BERLIN (AP) — Ground staff at Lufthansa, Germany's biggest airline, walked off the job Monday on a one-day strike that prompted the company to cancel most of the day's scheduled flights and left it complaining of "excessive" union tactics.
The strike by airline technicians and service personnel across Germany started in the early hours. Lufthansa moved in advance to head off chaos, announcing on Saturday that it was canceling almost all scheduled short-haul flights and the majority of long-haul services.
In all, the airline planned to operate only 32 of more than 1,700 scheduled flights.
The ver.di union announced the "warning strike" — a tactic commonly used to raise pressure in wage talks — on Friday. Lufthansa last week rejected its demand for wage increases of 5.2 percent over the next year and job guarantees, countering with a complex offer that foresees smaller raises over a 29-month period. Ver.di, which is negotiating for some 33,000 workers, argued that the offer would mean wages falling in real terms.

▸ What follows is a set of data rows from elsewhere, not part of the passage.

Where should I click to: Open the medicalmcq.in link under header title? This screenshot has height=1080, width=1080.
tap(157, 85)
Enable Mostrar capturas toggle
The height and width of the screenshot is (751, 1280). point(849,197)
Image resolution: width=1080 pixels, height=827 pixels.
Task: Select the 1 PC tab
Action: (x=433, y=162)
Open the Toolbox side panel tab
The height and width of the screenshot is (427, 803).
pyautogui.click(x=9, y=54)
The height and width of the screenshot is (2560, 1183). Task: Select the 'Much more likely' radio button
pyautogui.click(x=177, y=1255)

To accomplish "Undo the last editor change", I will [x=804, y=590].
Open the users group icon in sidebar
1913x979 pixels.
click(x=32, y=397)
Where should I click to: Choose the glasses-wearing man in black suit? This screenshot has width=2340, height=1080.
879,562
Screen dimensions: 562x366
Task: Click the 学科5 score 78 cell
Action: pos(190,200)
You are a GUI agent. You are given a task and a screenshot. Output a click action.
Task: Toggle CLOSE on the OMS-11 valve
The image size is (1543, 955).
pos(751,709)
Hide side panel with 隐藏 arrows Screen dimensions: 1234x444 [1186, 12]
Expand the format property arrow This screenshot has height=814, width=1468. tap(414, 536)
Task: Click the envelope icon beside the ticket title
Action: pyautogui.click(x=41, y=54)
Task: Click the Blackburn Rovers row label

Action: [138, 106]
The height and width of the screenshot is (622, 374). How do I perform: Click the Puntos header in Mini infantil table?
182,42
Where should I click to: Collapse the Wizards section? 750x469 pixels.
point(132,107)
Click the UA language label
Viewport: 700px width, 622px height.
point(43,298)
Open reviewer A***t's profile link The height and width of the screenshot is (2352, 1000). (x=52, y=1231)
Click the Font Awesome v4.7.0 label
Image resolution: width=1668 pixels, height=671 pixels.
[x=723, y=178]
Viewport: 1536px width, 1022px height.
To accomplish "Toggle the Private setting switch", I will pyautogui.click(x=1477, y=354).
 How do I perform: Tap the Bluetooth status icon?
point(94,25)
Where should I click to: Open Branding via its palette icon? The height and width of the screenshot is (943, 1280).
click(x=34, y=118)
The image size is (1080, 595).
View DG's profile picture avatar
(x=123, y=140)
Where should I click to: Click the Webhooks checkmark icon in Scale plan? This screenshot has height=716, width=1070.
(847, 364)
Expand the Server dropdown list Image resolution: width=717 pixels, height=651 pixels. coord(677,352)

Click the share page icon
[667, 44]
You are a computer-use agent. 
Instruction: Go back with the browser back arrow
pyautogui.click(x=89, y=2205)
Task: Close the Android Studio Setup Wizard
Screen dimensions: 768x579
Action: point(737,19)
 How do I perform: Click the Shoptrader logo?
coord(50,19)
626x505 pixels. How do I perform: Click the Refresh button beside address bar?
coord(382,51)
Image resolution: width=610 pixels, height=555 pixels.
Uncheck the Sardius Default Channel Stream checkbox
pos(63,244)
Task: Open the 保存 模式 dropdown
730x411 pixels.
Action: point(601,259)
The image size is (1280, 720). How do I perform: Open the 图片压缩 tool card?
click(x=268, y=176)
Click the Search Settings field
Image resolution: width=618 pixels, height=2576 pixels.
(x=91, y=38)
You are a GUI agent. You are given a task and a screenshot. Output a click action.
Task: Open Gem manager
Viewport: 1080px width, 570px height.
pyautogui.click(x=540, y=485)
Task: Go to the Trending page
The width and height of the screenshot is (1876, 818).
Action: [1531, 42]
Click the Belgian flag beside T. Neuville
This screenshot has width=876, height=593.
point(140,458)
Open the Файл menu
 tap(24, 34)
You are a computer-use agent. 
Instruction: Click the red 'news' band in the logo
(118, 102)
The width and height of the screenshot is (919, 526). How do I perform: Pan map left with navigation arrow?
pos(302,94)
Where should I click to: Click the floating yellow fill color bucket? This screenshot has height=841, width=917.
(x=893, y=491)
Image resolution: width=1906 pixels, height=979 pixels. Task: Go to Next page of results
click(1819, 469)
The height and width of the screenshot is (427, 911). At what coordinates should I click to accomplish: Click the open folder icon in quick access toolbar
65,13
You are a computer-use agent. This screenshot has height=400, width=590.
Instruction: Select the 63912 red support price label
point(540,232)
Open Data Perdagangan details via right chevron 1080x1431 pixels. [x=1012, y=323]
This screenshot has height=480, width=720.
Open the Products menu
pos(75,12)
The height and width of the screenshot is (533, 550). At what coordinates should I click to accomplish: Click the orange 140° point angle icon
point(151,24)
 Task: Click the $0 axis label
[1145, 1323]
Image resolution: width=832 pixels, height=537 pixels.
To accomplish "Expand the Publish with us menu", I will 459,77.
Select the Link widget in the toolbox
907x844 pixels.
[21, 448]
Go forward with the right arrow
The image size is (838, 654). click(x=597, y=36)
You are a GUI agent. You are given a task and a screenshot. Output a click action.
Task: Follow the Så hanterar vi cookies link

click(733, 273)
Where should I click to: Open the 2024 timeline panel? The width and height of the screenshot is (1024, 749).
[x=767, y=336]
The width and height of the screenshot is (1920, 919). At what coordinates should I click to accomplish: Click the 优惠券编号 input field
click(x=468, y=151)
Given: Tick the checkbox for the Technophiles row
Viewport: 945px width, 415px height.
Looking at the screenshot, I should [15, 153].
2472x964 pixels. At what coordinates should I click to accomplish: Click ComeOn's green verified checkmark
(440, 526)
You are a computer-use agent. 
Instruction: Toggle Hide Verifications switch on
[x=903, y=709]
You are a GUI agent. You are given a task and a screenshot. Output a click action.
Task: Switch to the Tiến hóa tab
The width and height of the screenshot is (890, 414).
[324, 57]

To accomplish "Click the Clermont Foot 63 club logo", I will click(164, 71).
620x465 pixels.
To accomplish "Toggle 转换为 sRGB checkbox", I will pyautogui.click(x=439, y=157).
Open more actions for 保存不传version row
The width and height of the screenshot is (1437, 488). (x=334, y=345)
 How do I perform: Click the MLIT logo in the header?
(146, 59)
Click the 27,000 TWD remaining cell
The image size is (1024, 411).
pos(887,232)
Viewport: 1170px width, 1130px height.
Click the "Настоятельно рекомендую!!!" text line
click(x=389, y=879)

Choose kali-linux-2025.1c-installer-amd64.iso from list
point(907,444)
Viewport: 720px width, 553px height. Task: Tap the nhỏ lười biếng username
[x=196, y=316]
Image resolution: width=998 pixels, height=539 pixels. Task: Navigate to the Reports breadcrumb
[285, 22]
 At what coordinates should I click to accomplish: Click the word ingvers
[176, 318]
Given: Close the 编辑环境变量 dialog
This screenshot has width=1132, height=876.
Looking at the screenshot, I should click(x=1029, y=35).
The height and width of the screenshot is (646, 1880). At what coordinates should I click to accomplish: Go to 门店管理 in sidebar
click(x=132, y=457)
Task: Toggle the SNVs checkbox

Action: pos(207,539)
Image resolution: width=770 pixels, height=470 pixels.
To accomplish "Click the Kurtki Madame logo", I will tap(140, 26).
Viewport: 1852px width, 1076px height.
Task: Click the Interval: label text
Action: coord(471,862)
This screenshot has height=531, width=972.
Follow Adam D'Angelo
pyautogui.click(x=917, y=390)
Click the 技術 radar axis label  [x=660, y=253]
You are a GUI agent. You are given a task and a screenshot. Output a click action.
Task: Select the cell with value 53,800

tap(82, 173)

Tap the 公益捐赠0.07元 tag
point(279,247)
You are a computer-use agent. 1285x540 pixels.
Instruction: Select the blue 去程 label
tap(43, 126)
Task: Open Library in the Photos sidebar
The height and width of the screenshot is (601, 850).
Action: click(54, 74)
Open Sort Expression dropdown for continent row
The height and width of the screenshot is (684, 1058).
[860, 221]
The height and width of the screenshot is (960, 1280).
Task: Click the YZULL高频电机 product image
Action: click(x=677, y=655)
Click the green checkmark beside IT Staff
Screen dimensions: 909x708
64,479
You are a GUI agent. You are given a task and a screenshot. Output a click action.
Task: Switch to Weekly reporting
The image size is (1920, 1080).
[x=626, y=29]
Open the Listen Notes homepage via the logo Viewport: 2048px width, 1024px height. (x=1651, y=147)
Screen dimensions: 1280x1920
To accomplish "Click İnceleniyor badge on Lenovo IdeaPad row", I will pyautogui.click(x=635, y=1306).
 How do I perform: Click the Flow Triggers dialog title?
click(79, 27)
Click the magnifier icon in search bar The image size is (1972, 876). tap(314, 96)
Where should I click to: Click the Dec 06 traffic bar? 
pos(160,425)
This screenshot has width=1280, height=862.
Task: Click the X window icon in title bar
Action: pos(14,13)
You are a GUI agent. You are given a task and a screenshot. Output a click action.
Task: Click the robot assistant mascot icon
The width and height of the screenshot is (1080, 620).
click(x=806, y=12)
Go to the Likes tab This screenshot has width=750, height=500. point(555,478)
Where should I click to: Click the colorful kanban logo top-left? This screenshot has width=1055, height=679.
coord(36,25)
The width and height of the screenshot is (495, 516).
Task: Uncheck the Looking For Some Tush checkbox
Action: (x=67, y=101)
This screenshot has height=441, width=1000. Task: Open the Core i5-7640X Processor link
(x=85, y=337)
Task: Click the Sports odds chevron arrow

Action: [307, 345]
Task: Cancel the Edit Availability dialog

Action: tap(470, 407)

"We demand that we definitely get a pay rise ... and we are not willing to accept increased working hours," said Brigitte Scheffler, a Lufthansa employee at Berlin's Tegel airport.
Ver.di official Gerold Schaub told n-tv television that the union had "no other possibility" to exert pressure on Lufthansa management, and noted that it was the airline itself that decided to scrap more than 1,600 flights.
Lufthansa is trying to cut costs to cope with high fuel prices as well as vigorous competition from European discount carriers and the big Gulf airlines such as Emirates, Qatar Airways and Etihad Airways. Last year, the airline and a union representing cabin crews called in an arbitrator to settle a pay dispute after a series of short-term stoppages.